• **TASK**: Please repeat the part of the items that opens with the line containing "This screenshot has width=724, height=1568." and closes with the line containing "coord(263,1007)", both of those lines included, and leave the pictures out of your answer.

• **EXERCISE MATERIALS**:
* * * * *

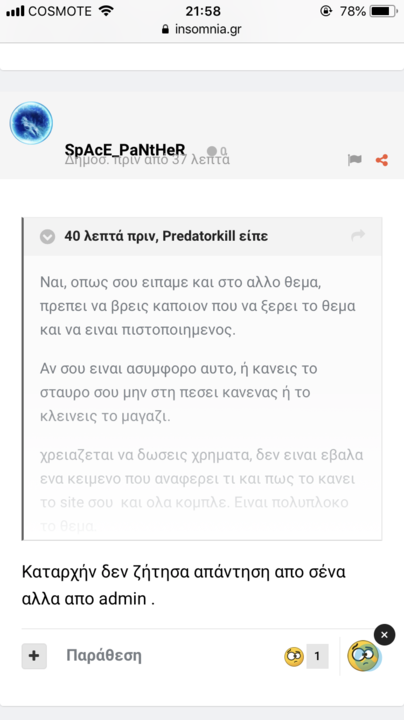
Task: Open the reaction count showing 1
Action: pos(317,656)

* * * * *

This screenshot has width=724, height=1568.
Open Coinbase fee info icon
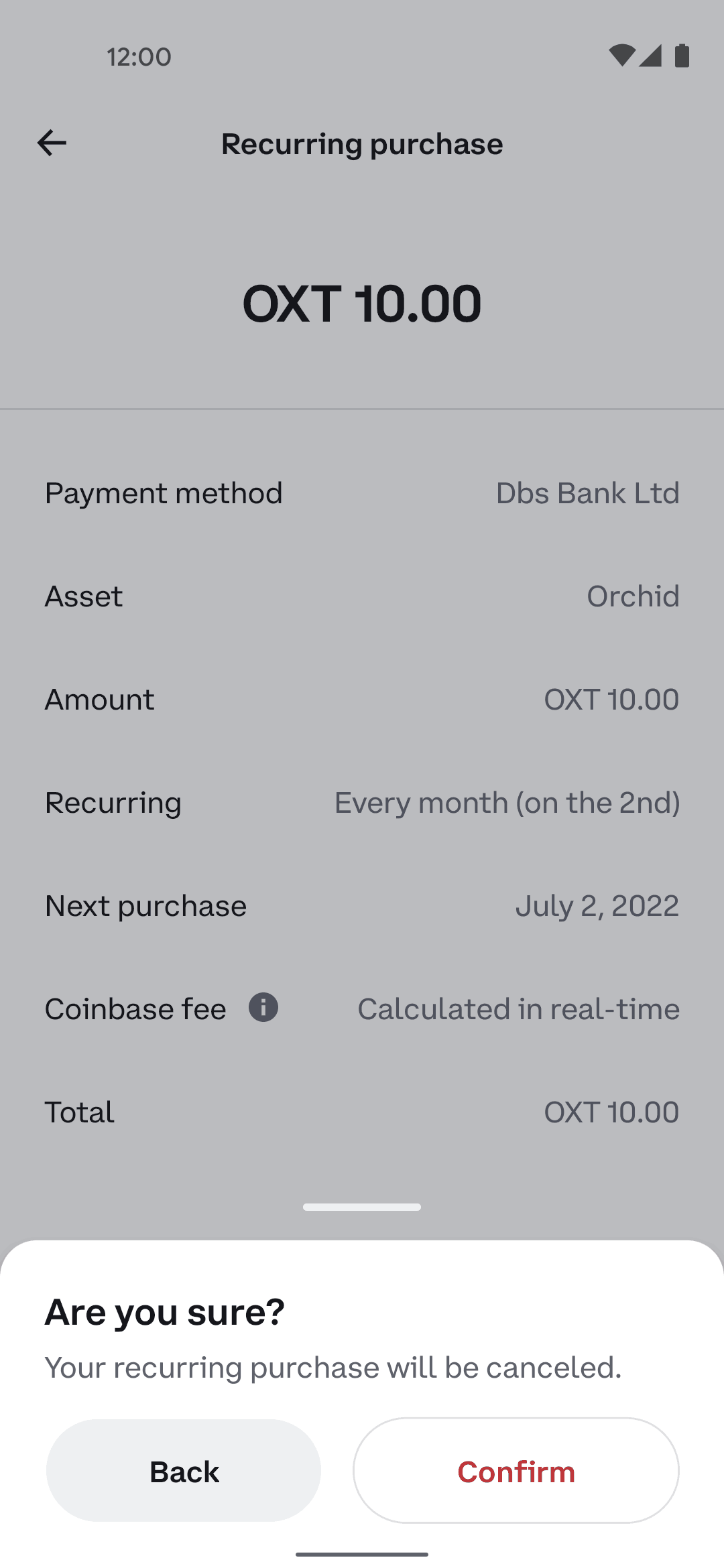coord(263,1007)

* * * * *

• **RESPONSE TO THIS EXERCISE**:
This screenshot has width=724, height=1568.
Open Coinbase fee info icon
coord(263,1007)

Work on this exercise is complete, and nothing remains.